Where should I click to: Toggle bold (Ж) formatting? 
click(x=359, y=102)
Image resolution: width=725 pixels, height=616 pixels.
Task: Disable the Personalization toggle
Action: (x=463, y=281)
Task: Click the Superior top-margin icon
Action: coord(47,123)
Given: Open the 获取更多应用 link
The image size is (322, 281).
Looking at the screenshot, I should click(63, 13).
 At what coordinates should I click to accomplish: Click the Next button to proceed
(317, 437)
# # #
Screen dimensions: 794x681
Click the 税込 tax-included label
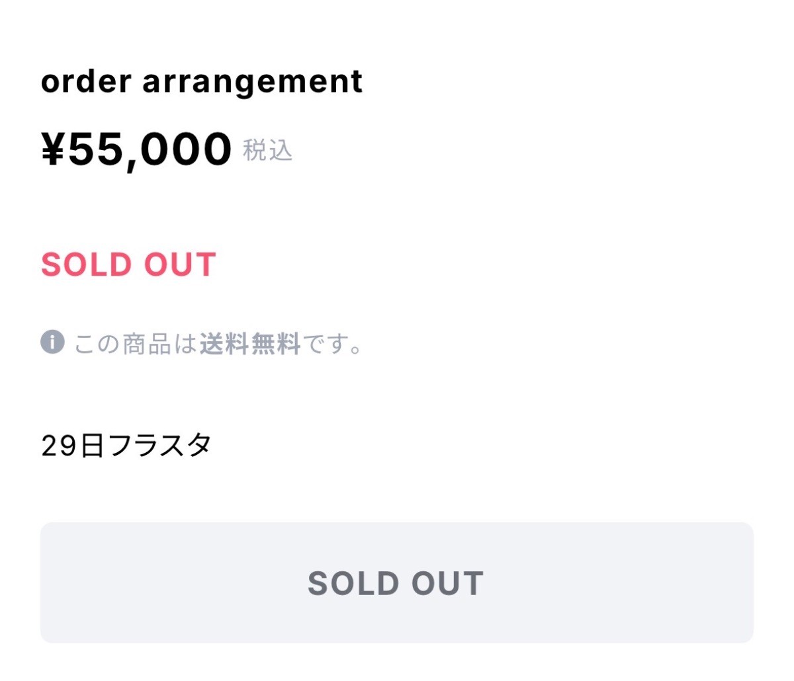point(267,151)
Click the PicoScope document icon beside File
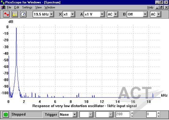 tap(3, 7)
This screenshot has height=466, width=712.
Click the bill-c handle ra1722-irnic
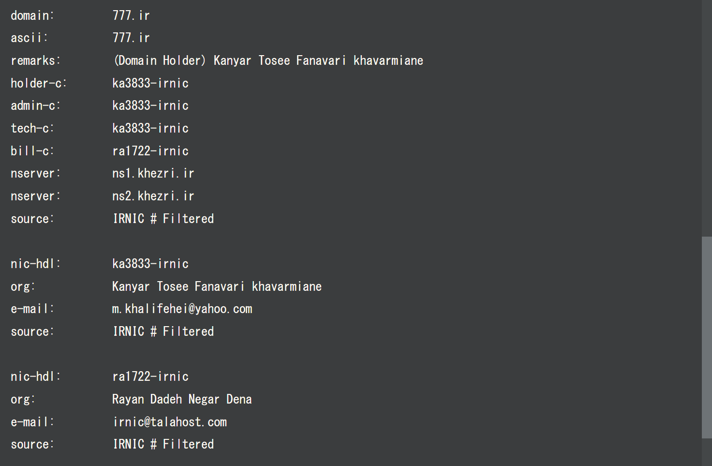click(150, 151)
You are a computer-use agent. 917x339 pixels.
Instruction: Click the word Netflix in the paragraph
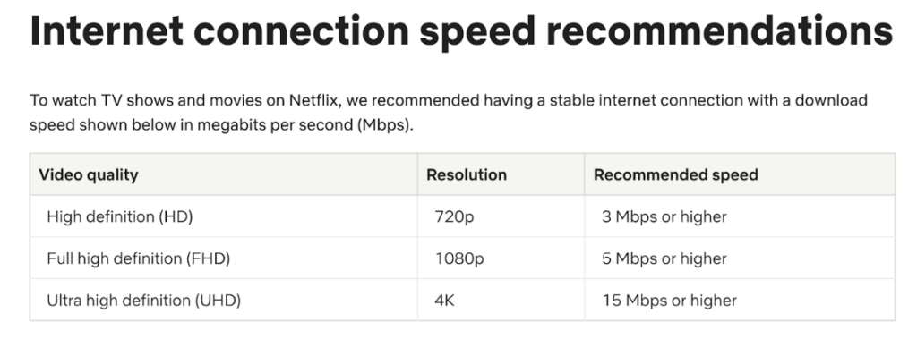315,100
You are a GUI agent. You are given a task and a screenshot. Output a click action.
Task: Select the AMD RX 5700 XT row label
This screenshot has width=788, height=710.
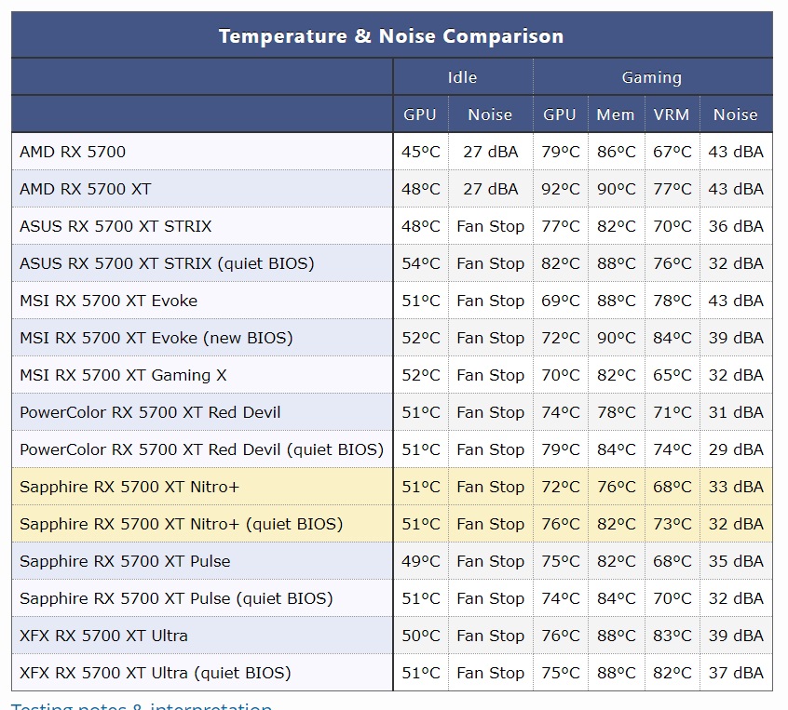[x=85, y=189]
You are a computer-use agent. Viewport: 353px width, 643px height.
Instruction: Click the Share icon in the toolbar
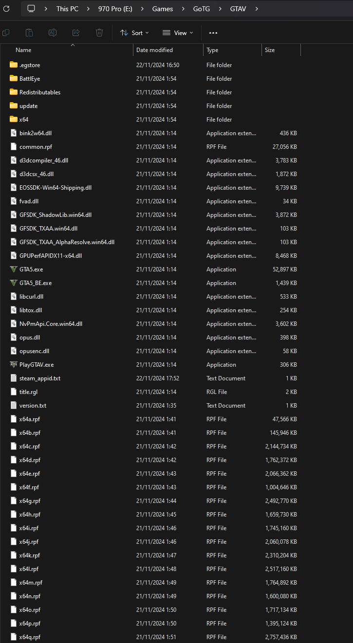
# # #
Since the pictures are not part of the copy, please transcribe only the lines above from the one with "This screenshot has height=466, width=712." through the one with "Instruction: Click the Share", exactly and with both ends.

This screenshot has height=466, width=712.
Click the bill-c handle ra1722-irnic
click(150, 151)
You are a computer-use agent. 917x339 pixels.
Instruction: Click the word Netflix in the paragraph
315,100
You are a GUI agent. You are given a task and a screenshot. Output a click action.
Task: Select the AMD RX 5700 XT row label
This screenshot has width=788, height=710.
[x=85, y=189]
You are a computer-use agent. Viewport: 353px width, 643px height.
Instruction: Click the Share icon in the toolbar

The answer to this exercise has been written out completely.